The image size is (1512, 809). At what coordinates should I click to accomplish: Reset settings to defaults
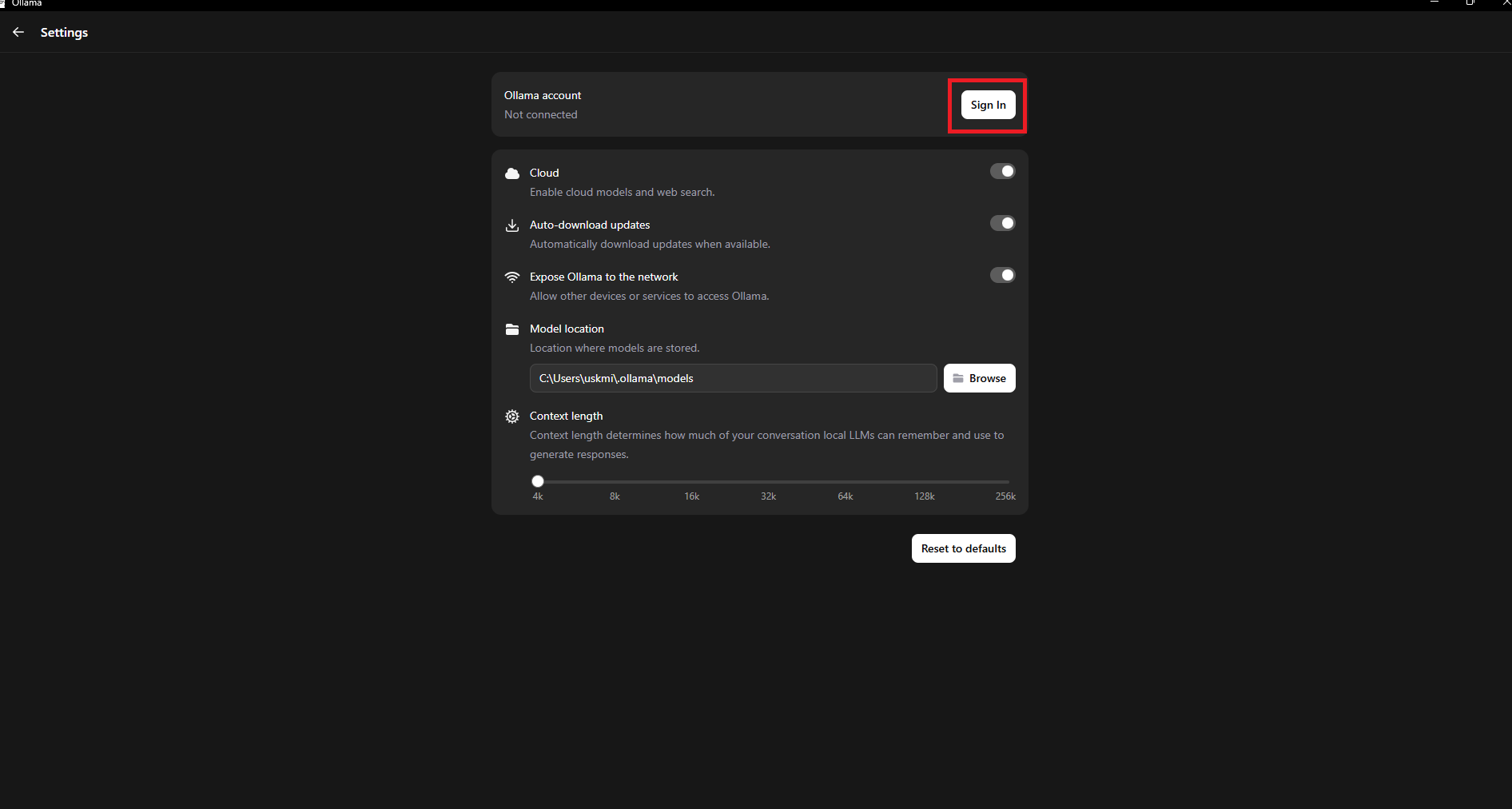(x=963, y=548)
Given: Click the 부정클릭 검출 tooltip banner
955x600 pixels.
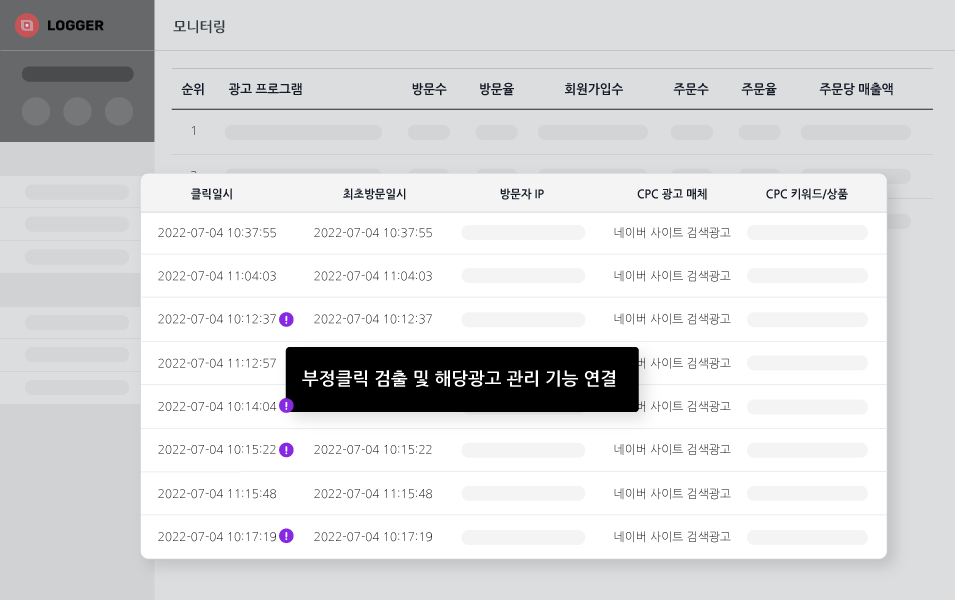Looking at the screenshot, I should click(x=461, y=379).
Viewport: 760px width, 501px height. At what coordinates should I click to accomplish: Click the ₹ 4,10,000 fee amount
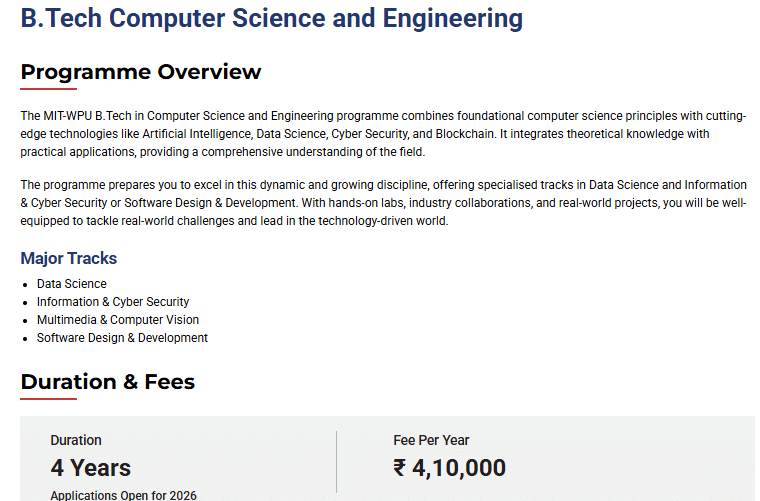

■ ■ ■ ■

# What to produce
What is needed is an exact copy of the entries above, with no images in it.

# Expected answer
The image size is (1512, 809). At what coordinates should I click to accomplish: Reset settings to defaults
(x=963, y=548)
Given: Click the 부정클릭 검출 tooltip banner
955x600 pixels.
Looking at the screenshot, I should click(x=461, y=379).
Viewport: 760px width, 501px height. At what coordinates should I click to accomplish: Click the ₹ 4,10,000 fee amount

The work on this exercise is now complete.